Dr. Nagham heeft tot nu toe zo’n 1.200 overlevenden verzorgd. Haar ngo “Makers van Hoop” heeft nu 50 werknemers en twee ziekenhuizen in Sinjar die psychiatrische en psychologische bijstand verlenen alsook gemeenschapsondersteuning voor overlevenden die terugkeren naar huis. Sommige van haar voormalige patiënten zijn nu zelf voorvechters geworden van vrede en mensenrechten, wat voor Dr. Nagham een bron van grote trots en geluk is.

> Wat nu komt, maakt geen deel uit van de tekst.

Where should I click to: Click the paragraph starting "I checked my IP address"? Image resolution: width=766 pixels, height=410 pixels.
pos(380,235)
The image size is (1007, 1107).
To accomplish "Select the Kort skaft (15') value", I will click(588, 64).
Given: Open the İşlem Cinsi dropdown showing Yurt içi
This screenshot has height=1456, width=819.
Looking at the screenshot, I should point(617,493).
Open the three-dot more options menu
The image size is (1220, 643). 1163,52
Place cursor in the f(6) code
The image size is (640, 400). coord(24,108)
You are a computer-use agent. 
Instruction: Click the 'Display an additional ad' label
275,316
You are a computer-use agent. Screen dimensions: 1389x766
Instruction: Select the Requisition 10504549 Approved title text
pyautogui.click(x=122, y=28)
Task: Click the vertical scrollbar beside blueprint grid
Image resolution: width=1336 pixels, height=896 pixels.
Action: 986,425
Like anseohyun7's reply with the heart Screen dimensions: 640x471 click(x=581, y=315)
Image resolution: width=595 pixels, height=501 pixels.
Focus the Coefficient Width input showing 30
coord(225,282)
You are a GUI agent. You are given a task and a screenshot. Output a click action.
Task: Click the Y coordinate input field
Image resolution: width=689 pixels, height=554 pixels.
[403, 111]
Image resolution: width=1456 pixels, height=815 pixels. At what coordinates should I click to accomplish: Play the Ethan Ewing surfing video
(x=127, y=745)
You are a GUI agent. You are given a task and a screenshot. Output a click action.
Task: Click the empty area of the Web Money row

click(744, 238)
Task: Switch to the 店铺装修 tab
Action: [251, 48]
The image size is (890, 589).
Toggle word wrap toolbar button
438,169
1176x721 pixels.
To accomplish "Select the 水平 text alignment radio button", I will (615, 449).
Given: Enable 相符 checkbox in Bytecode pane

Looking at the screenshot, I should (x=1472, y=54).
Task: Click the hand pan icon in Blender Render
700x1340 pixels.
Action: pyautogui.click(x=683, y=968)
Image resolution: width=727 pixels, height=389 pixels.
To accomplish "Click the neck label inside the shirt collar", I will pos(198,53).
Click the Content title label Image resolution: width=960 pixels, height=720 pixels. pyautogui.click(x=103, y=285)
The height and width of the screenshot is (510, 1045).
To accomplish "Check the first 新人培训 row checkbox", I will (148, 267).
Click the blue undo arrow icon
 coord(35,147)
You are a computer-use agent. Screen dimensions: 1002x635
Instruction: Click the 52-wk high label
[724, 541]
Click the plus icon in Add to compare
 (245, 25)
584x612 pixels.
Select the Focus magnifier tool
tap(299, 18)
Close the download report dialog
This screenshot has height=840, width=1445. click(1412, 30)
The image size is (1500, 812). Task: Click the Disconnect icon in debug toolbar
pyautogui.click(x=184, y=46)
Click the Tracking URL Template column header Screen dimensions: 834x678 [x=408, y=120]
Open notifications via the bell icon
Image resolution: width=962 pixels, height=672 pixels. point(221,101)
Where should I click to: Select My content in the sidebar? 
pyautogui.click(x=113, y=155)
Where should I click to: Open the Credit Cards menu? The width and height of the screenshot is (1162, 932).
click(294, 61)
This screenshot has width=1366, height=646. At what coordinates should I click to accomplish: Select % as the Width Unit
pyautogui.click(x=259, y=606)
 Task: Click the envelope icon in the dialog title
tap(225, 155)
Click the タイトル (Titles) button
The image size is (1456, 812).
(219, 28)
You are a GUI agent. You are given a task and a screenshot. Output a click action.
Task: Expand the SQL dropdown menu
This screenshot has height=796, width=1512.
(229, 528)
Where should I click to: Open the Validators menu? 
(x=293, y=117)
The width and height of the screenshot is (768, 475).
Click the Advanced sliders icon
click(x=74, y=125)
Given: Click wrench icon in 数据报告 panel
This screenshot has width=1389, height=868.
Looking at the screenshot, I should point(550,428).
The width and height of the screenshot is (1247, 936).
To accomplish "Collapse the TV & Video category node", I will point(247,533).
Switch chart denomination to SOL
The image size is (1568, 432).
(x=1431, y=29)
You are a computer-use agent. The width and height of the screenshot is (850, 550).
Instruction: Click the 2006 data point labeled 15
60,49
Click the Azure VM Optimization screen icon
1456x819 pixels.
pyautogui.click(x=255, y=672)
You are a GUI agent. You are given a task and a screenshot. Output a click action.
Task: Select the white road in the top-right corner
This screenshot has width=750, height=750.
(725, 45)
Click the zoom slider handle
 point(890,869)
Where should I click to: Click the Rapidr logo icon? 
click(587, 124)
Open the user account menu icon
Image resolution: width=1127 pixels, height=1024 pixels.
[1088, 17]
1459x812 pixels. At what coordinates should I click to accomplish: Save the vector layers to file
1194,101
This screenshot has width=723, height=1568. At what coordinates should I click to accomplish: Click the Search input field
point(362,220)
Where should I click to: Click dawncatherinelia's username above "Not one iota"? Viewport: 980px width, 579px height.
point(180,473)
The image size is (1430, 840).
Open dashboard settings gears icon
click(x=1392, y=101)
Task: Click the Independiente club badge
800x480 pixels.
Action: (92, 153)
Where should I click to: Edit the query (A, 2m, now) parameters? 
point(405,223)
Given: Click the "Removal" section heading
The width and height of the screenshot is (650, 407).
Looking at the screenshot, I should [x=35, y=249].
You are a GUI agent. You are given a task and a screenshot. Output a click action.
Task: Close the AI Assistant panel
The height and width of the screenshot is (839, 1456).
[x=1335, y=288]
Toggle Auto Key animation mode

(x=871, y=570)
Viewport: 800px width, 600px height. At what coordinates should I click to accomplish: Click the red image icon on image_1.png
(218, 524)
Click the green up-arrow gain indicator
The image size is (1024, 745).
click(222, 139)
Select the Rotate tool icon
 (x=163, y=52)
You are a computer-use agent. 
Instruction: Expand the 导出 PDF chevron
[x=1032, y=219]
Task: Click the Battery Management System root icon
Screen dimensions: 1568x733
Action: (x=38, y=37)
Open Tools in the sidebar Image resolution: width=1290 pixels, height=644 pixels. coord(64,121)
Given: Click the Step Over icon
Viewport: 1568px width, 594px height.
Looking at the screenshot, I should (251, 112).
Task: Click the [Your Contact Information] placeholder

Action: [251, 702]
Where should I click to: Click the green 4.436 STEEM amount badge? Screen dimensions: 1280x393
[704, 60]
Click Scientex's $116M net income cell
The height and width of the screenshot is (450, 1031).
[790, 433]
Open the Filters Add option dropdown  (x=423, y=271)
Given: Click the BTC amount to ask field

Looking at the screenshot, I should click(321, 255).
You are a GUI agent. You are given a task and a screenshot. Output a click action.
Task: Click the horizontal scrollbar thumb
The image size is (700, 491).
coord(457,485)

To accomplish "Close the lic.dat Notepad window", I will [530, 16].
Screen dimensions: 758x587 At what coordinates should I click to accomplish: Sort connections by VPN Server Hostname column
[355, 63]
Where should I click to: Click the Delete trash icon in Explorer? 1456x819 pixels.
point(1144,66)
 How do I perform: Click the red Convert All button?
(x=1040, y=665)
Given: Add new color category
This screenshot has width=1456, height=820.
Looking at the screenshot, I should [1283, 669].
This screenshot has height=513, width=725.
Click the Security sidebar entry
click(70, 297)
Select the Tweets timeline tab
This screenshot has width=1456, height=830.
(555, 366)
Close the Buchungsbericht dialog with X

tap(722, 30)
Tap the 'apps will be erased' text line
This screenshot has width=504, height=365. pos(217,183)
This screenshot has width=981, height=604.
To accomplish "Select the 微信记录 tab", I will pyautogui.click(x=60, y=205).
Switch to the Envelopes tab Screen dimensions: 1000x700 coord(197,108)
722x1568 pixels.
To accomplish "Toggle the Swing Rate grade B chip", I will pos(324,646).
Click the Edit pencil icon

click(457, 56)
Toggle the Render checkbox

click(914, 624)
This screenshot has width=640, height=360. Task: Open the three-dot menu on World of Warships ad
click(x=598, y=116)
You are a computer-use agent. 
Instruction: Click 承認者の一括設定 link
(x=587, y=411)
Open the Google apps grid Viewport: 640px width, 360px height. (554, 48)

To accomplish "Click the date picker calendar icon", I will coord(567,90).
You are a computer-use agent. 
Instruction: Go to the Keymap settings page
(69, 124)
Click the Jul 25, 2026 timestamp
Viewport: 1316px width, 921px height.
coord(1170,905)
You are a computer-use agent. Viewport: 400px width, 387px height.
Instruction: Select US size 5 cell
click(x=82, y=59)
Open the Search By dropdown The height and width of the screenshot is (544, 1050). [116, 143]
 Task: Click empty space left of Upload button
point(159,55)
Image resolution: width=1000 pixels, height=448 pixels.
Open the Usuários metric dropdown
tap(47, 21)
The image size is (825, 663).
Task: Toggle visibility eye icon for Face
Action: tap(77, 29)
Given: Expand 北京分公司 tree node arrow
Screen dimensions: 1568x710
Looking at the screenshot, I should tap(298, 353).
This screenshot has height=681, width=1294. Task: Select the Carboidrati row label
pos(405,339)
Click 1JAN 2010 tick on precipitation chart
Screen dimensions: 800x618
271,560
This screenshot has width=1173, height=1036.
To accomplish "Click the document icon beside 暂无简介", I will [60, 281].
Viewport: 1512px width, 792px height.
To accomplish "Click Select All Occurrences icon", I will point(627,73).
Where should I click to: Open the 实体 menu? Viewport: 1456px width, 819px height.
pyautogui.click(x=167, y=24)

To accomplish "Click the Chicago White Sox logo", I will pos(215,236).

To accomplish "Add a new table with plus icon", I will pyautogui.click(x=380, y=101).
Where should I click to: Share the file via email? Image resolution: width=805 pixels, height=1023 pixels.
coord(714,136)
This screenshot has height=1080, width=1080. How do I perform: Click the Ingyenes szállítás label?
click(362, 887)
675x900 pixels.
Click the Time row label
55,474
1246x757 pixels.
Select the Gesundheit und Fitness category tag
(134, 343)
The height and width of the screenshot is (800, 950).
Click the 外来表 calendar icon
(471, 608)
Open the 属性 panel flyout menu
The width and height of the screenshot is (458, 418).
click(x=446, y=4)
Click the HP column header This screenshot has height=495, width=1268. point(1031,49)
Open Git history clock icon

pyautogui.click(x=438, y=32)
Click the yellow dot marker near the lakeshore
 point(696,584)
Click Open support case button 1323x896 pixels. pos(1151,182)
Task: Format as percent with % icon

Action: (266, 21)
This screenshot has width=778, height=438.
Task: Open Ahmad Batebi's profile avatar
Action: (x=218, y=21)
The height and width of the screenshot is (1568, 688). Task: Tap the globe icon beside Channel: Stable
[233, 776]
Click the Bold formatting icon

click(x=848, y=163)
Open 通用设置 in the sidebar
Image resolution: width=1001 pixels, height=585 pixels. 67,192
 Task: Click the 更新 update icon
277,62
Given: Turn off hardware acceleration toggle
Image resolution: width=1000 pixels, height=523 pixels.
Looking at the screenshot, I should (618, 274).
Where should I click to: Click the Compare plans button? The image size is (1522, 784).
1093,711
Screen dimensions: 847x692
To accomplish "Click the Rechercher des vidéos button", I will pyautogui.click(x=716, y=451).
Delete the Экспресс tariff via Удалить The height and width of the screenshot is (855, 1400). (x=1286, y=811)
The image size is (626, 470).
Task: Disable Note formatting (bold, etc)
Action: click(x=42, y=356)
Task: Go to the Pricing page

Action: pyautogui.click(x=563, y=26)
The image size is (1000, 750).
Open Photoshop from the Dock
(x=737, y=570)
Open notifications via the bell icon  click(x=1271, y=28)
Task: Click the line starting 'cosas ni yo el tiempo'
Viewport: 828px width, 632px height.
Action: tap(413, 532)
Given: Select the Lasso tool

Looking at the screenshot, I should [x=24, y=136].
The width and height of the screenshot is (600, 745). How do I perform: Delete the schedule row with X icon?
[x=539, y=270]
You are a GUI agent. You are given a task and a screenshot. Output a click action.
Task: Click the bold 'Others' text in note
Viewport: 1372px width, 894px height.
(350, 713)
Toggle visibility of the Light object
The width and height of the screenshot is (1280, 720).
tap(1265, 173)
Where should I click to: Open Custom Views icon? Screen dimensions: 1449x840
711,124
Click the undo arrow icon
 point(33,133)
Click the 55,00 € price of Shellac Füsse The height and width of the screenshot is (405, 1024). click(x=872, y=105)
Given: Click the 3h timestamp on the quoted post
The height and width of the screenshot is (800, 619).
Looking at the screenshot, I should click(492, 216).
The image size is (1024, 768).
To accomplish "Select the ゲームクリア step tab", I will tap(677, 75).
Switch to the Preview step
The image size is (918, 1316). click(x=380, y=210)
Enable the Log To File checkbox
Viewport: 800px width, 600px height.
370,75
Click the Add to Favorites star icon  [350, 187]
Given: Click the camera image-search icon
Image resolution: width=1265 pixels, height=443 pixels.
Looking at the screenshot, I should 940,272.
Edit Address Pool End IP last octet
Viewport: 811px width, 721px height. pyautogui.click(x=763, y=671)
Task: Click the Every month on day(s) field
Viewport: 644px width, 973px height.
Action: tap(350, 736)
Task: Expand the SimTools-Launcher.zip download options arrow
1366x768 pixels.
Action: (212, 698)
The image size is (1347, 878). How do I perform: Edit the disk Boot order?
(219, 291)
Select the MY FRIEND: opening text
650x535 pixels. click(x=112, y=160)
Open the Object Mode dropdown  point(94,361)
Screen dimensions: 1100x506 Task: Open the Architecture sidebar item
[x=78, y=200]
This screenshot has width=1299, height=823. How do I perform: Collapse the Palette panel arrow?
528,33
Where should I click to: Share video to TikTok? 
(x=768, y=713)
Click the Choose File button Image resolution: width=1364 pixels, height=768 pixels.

In de kamer in het Rwanga kamp, waar dit artikel begon, zit Leila, 42 jaar oud, aan de linkerzijde van Dr. Nagham. Zij werd vier jaar lang tot slavernij gedwongen en werd meermaals gefolterd. IS executeerde haar man en drie oudste zonen. Ze zegt: “Ik ben zo veel kwijtgeraakt – zo veel mensen… Ik heb de moed niet om te spreken over de gruweldaden waar ik getuige van was.”
Dr. Nagham begint te huilen. Leila vertelt dat het gevangenschap roofbouw pleegde op haar lichaam en geest, en dat overlevenden zoals zij het gevoel hebben dat de wereld hen vergeten is en zonder hen doorgaat. Daarom betekent de aanhoudende zorg en aandacht van Dr. Nagham zo veel.
“Van het ogenblik dat we terug thuis kwamen, hadden we de steun van de dokter, en ze helpt ons nog steeds,” zegt Leila. “Ze staat altijd voor ons klaar.”
Dit artikel werd oorspronkelijk gepubliceerd door UNHCR op 4 oktober 2022.